This is a straightforward homonym error, one that primes my editing brain to expect more errors later on. I can feel my editor hat settling onto my head.
You wouldn’t like me when I’m wearing my editor hat.
The narration, trying to explain the book’s system of queens, says: There’d been at least three different Queens, just like there’d been three or four different Elvis’.
‘Queens’ shouldn’t be capitalized here, but we’ll get to that. Instead, note the apostrophe at the end of ‘Elvis.’ This violates the first law of the editor: if you use an apostrophe to pluralize something, your editor will hunt you down with a chainsaw. Then hand you the chainsaw. Then stand there with a disapproving look on their face while you use the chainsaw to destroy a print copy of your manuscript, bawling and begging for forgiveness the whole time.
I’m suddenly thinking really hard on the question of how to pluralize “Elvis.” While I’m partial to “Elvii” (pronounced with a hard ‘ī’), if you have another preference, sound off in the comments. It should probably be lowercase, but I’d have to ask a real editor.
Analysis: I’ve been noticing that ‘Queen’ is always capitalized (it shouldn’t be), but it felt like a nitpicky issue for a while. Then came, The Queen was now the Queen…
You can see how this raises the problem above the WTF threshold. The rule is that titles and ranks only get capitalized when they’re attached to a person’s name or used as direct replacements for the name.
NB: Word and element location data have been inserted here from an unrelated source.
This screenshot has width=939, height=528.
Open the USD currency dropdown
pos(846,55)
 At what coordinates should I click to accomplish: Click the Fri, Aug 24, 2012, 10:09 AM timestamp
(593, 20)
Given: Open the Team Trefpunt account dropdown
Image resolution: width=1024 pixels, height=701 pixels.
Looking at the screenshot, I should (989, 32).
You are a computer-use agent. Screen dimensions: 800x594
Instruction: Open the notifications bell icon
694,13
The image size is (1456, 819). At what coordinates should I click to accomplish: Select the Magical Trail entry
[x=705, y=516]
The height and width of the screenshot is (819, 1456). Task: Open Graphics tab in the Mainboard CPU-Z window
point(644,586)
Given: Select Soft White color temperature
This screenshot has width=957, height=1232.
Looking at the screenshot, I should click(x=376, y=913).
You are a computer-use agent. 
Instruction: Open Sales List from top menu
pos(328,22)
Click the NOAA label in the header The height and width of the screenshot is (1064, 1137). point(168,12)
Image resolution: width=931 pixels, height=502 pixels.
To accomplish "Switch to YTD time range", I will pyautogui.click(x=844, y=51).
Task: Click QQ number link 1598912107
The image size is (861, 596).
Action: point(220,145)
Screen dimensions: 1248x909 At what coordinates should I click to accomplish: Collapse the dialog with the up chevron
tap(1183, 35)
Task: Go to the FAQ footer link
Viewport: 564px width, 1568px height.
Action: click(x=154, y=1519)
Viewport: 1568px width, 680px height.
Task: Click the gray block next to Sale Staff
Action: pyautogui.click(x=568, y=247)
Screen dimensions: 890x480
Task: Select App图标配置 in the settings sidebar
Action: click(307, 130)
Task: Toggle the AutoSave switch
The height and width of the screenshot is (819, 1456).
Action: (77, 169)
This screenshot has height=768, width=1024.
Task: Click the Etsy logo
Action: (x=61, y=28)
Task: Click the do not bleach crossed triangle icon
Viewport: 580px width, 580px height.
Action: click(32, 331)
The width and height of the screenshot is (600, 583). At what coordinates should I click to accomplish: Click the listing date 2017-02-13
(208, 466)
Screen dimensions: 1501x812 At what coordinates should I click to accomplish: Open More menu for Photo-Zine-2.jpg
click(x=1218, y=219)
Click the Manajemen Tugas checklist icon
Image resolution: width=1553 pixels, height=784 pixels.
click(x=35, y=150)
Even throwing a ‘the’ or a ‘my’ into the mix decapitalizes the title, because then the speaker is specifying which of the many (uncapitalized) “queens” or “lords” is being referred to.
Correct: C’mon, Senator, your bill is dead in the water.
Correct: Come, my lord, let us flee.
Correct: Though Queen Beatrice had other ideas.
Correct: He’s your senator, not my senator.
Incorrect: Come, My Lord…
Incorrect: Though the Queen had other ideas.
Confession: my first book had a character whose name-and-rank was ‘the Queen.’ The first edition violated these rules over and over. I was young and foolish then.